EXERCISE TASK A —
Quote the rows below word for word, from the line containing "Choose VolEngine from the list" through the end of the rows. Omit the pictures.
start READING TEXT
Rand: The way I think about social in a lot of those cases is, how do I get exposure to the audience? That’s how I get people to know me, to like me, to remember me. My goal on social is to be seen to get engagement rather than to drive clicks. And this is because Twitter, Facebook, LinkedIn, Instagram, Pinterest, Reddit, you name it, whatever the social platform is, they’re intentionally biasing not to drive traffic out. I’ve done this experiment on Twitter many times, looked at a bunch of data around this. You can see that a tweet receives X many impressions, X many engagements. That includes comments, replies, retweets, likes, etc. If there is a URL in it, Twitter will intentionally make it a little less visible, sometimes a lot less visible, than the same tweet that does not contain a URL and gets the same amount of engagement.
You can test the same thing on Instagram. There was a great experiment in which a team of folks in the influencer marketing space put the text “Link in bio,” right on their Instagram posts. Then they had the same posts without it and saw that those posts didn’t have as much engagement. Hard to say. But there you go. LinkedIn, the same thing. LinkedIn is pushing shares containing a URL down. That’s why so many folks have gone to a system of seeing the first comment for the link and then commenting on their own posts to try and drive you to the website. In all of these cases, the clear reality of social is that it’s a great place to drive engagement, to gain brand awareness, and then later use that brand awareness. You can basically benefit from that when people see you in search, when they come directly to your website, when they think, “What was that site? Who was that person with that great content I saw via LinkedIn, Twitter, Reddit, Facebook, Instagram, whatever.”
end READING TEXT
EXERCISE TASK B —
Print the stretch of the social media passage above from "Rand: The way" through "amount of engagement.", word for word.
start MATERIAL PROVIDED
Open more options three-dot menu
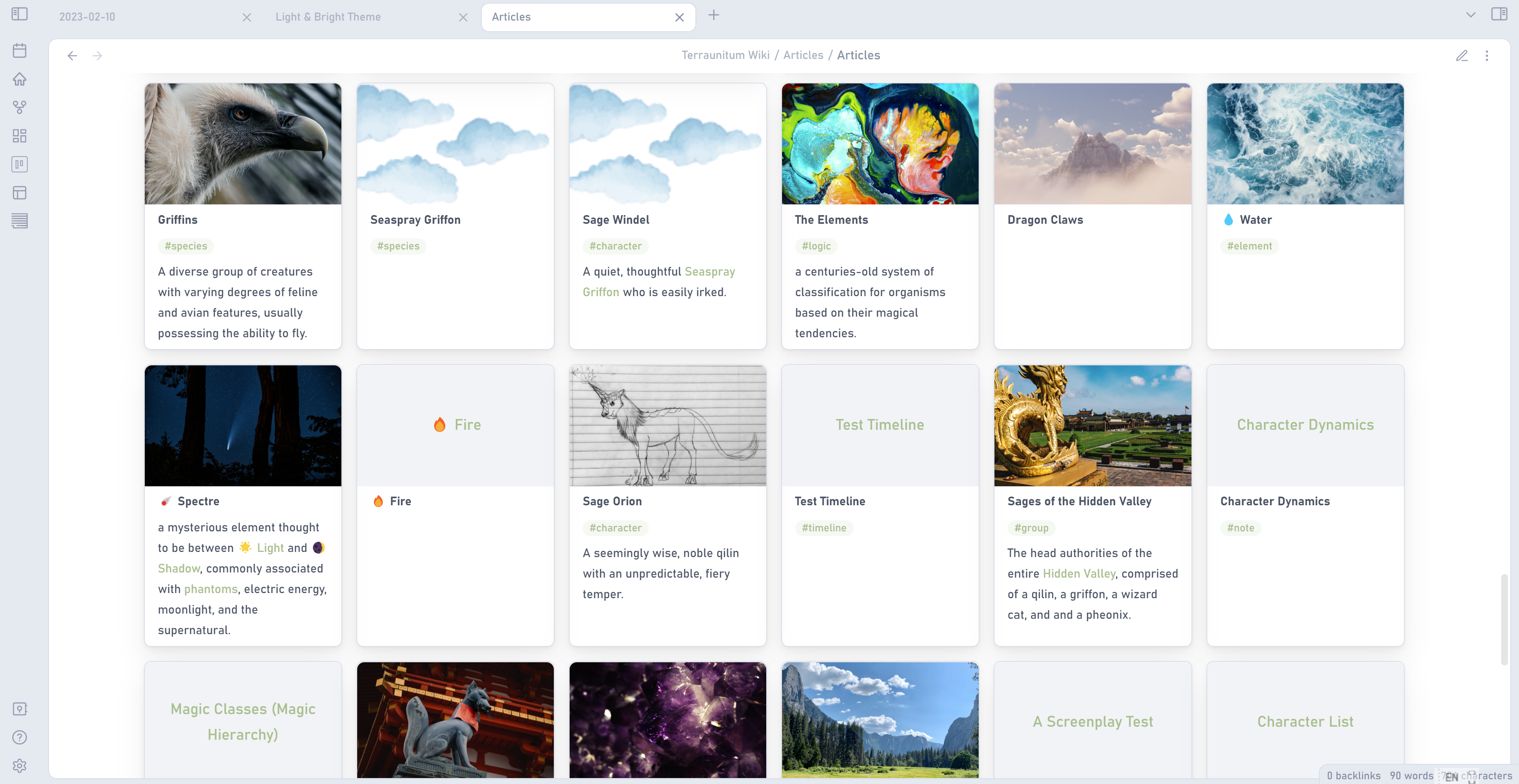Viewport: 1519px width, 784px height. click(x=1487, y=55)
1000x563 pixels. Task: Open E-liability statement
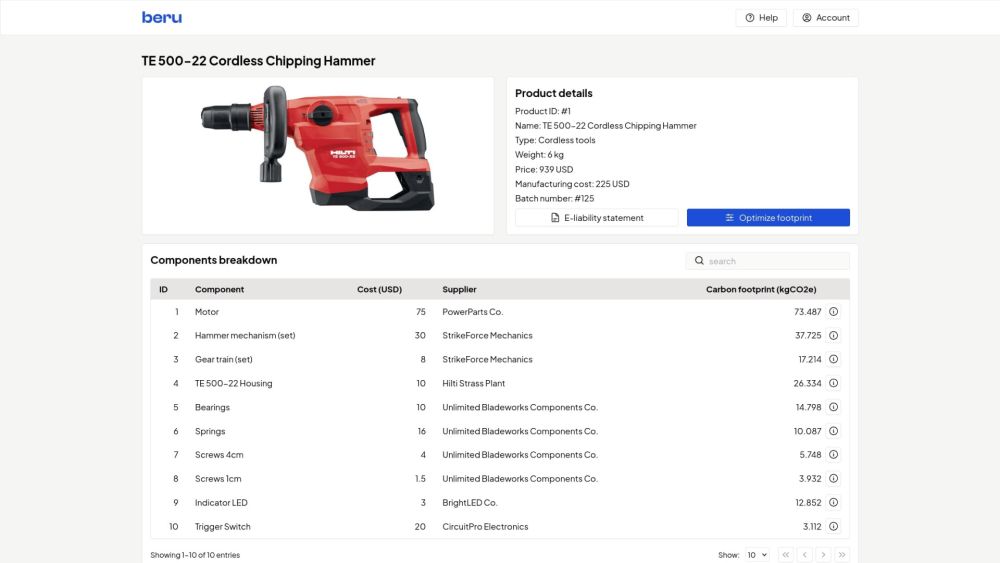596,218
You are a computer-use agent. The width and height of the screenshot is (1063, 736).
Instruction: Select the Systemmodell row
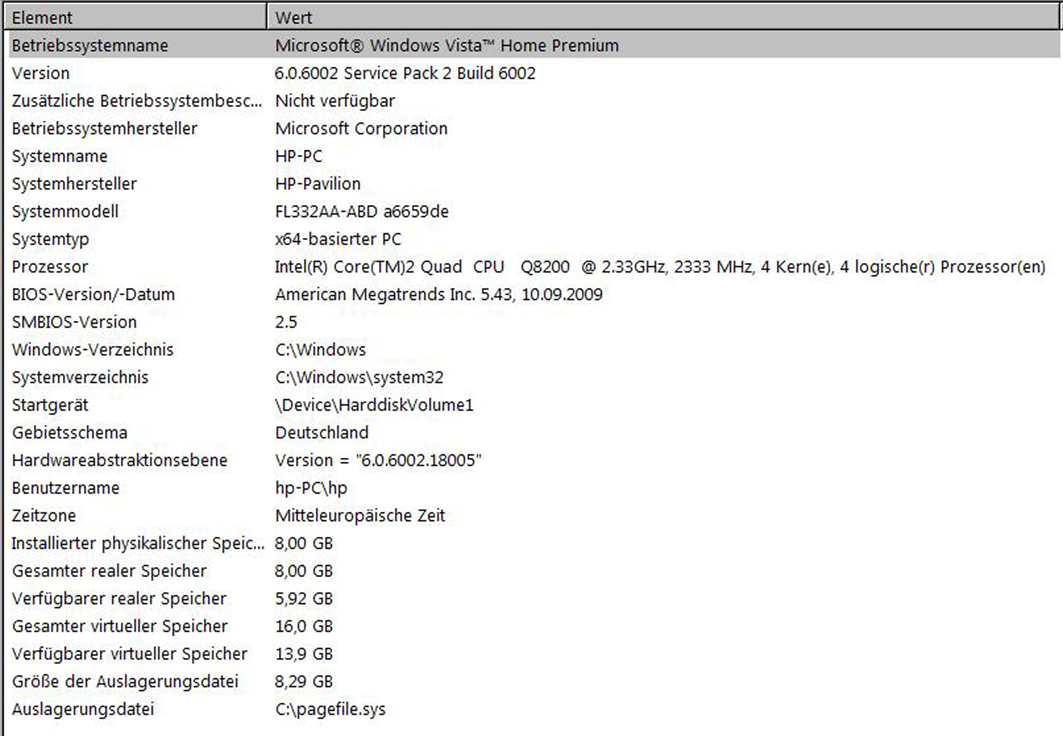coord(65,212)
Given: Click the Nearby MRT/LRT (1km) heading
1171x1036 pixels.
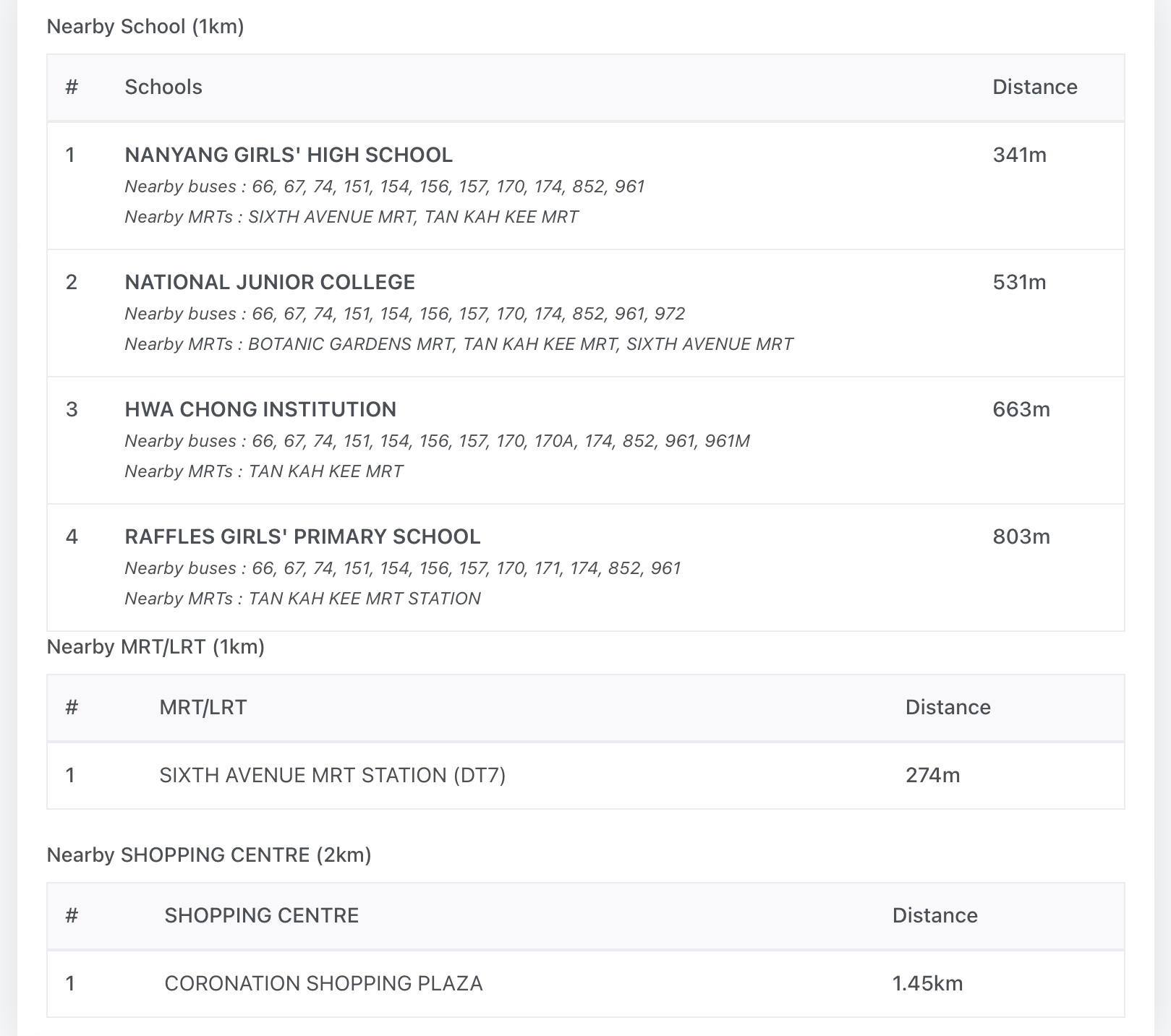Looking at the screenshot, I should pyautogui.click(x=156, y=646).
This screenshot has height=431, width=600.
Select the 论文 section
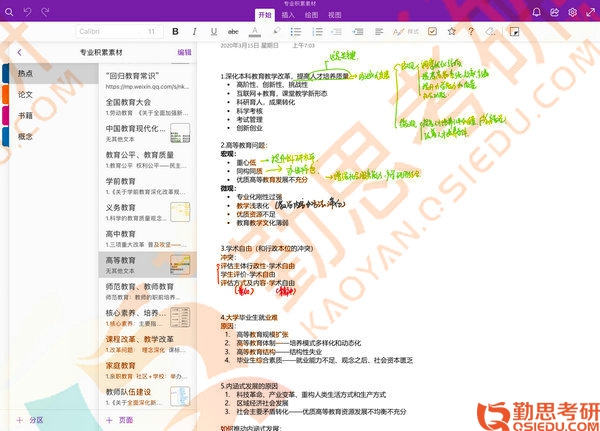(x=25, y=94)
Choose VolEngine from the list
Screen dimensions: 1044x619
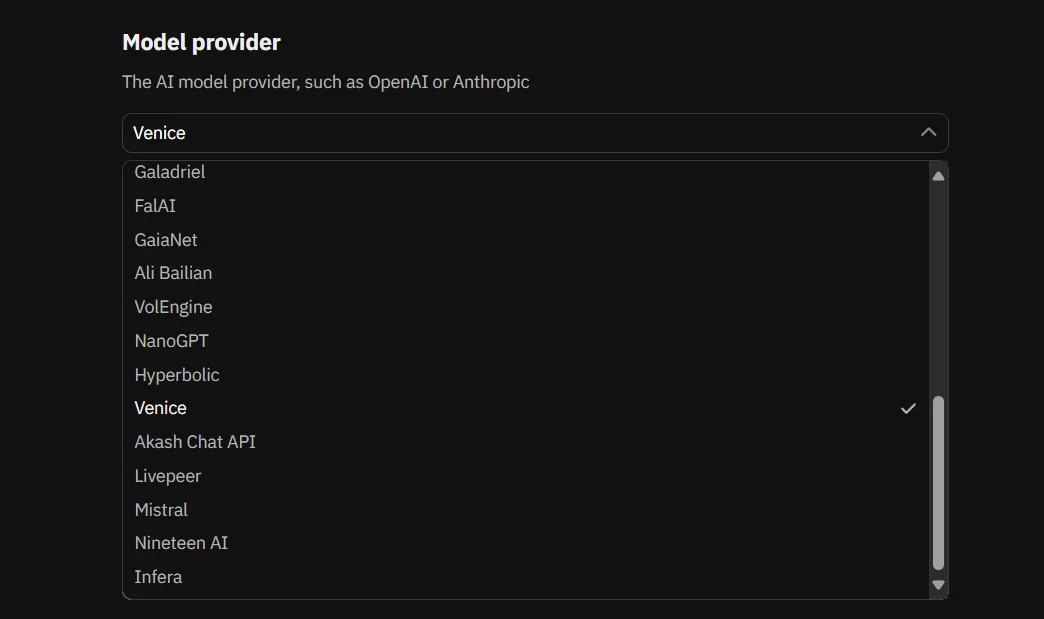tap(173, 307)
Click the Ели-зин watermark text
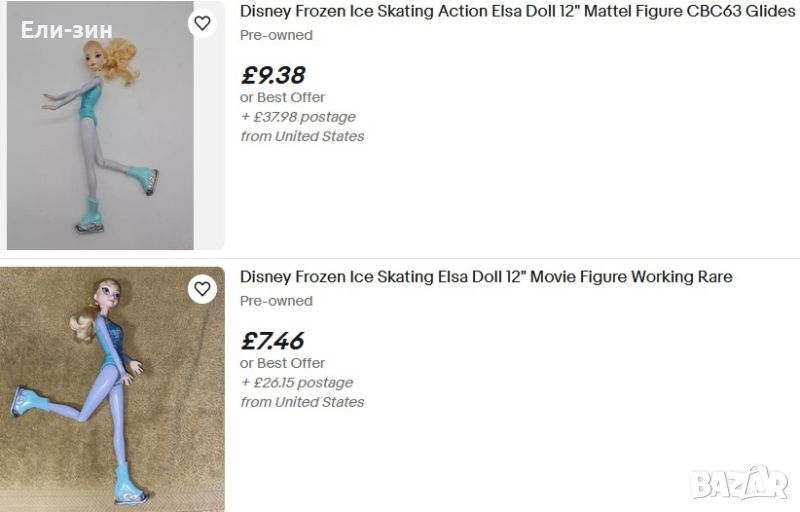 [67, 30]
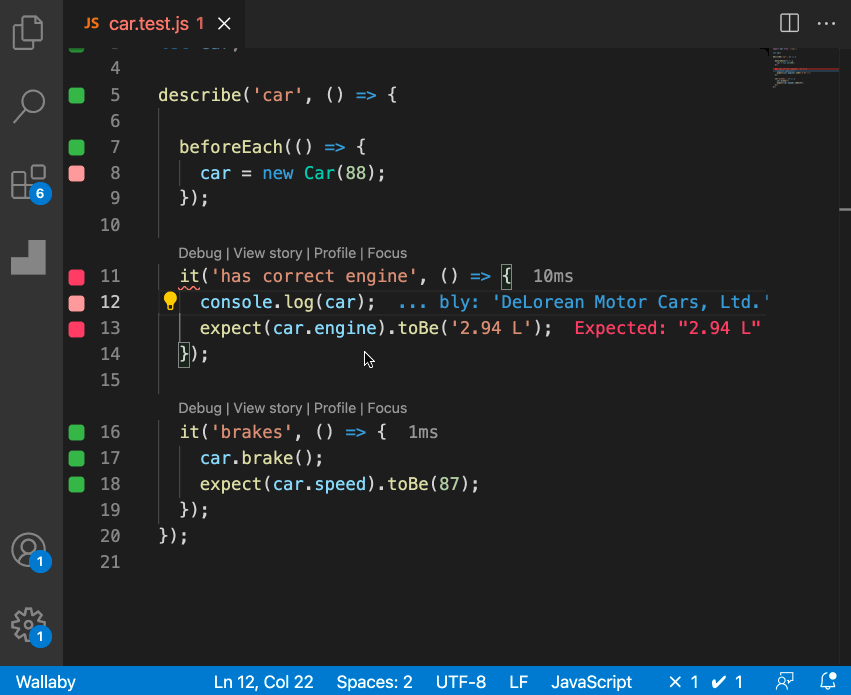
end MATERIAL PROVIDED
CORRECT RESPONSE A —
Choose VolEngine from the list
Screen dimensions: 1044x619
tap(173, 307)
Click the Ели-зин watermark text
 [67, 30]

CORRECT RESPONSE B —
Rand: The way I think about social in a lot of those cases is, how do I get exposure to the audience? That’s how I get people to know me, to like me, to remember me. My goal on social is to be seen to get engagement rather than to drive clicks. And this is because Twitter, Facebook, LinkedIn, Instagram, Pinterest, Reddit, you name it, whatever the social platform is, they’re intentionally biasing not to drive traffic out. I’ve done this experiment on Twitter many times, looked at a bunch of data around this. You can see that a tweet receives X many impressions, X many engagements. That includes comments, replies, retweets, likes, etc. If there is a URL in it, Twitter will intentionally make it a little less visible, sometimes a lot less visible, than the same tweet that does not contain a URL and gets the same amount of engagement.